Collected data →
----
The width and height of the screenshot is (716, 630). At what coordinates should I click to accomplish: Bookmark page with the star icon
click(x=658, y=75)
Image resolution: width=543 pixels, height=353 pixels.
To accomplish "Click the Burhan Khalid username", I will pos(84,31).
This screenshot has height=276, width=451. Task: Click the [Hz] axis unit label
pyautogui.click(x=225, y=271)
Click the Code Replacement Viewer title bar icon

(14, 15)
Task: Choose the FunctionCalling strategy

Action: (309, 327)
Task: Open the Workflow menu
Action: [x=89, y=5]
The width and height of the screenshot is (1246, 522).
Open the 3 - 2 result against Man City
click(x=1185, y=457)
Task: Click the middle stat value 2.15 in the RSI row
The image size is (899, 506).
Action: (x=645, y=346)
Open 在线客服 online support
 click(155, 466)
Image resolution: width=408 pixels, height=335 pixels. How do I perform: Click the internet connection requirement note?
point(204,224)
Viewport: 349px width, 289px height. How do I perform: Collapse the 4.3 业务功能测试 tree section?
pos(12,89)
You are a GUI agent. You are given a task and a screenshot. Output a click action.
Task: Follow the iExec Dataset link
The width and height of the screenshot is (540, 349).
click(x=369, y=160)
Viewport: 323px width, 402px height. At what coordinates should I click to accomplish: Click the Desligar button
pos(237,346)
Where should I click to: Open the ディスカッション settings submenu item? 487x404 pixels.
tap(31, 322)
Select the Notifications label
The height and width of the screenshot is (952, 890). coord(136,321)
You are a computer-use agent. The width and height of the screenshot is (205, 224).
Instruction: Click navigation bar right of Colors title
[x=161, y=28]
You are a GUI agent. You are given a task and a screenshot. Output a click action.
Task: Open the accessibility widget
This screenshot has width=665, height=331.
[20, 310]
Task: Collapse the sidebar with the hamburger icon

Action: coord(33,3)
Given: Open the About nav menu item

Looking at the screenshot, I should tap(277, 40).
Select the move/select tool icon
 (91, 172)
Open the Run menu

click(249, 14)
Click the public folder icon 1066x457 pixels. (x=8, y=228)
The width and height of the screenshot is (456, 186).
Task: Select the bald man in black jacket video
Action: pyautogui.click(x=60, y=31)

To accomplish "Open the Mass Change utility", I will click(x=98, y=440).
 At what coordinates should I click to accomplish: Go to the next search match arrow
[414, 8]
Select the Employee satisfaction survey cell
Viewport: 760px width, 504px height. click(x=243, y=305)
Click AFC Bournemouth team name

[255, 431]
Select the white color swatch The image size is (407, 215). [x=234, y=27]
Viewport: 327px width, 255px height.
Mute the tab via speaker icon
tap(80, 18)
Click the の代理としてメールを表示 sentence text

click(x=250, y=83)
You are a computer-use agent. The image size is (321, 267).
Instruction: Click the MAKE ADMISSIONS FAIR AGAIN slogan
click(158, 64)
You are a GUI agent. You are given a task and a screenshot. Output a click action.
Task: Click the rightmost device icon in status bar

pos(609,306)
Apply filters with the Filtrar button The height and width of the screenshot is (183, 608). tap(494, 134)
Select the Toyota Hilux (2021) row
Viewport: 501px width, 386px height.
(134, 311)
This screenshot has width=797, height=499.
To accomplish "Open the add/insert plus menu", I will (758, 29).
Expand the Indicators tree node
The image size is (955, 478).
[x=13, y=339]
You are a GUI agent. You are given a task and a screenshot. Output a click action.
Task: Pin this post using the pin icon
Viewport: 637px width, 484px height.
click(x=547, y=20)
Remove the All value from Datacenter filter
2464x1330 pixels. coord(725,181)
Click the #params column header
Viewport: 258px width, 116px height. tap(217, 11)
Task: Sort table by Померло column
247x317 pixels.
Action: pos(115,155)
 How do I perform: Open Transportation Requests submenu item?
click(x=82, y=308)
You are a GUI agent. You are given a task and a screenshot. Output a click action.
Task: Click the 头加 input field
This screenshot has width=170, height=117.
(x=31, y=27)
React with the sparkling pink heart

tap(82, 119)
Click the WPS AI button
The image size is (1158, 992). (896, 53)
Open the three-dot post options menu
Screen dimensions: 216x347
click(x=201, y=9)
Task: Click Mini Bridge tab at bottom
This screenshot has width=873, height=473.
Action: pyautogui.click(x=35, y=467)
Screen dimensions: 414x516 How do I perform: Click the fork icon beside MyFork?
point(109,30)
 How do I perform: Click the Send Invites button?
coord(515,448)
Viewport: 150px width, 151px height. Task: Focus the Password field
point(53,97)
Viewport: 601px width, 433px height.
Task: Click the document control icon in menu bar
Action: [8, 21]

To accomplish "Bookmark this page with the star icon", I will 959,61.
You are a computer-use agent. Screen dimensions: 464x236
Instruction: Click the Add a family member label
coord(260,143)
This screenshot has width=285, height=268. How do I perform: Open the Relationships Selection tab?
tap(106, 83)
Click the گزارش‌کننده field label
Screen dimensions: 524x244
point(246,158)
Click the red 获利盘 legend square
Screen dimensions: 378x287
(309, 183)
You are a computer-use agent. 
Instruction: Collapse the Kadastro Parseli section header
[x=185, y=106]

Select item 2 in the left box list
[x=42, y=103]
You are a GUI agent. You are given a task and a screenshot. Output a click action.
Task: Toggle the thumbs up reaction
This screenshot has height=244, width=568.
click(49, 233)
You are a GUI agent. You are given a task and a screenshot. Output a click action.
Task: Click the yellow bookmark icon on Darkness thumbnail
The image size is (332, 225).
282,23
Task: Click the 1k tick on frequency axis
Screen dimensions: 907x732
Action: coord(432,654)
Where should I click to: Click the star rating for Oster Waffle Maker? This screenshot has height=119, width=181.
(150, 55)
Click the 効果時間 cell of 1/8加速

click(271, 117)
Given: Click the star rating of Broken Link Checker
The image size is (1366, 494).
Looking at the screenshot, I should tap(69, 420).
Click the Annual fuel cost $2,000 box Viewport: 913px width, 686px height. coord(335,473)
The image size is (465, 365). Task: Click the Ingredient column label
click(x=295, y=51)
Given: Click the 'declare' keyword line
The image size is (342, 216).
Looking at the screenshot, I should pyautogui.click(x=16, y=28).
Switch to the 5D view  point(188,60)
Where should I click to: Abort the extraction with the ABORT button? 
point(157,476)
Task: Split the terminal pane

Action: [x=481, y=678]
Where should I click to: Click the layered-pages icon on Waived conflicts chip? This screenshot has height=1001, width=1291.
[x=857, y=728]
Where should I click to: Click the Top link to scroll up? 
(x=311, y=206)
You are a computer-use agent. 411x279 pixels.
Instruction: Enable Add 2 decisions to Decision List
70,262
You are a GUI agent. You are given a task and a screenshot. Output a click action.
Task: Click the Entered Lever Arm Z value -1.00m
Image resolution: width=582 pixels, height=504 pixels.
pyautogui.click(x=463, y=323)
----
Exercise →
Every line in the entries above that has the word "computer" should be identified and copied.

Response below →
You are a computer-use agent. The width and height of the screenshot is (205, 224).
You are a computer-use agent. The image size is (321, 267).
You are a computer-use agent. Screen dimensions: 464x236
You are a computer-use agent. 
You are a computer-use agent. 411x279 pixels.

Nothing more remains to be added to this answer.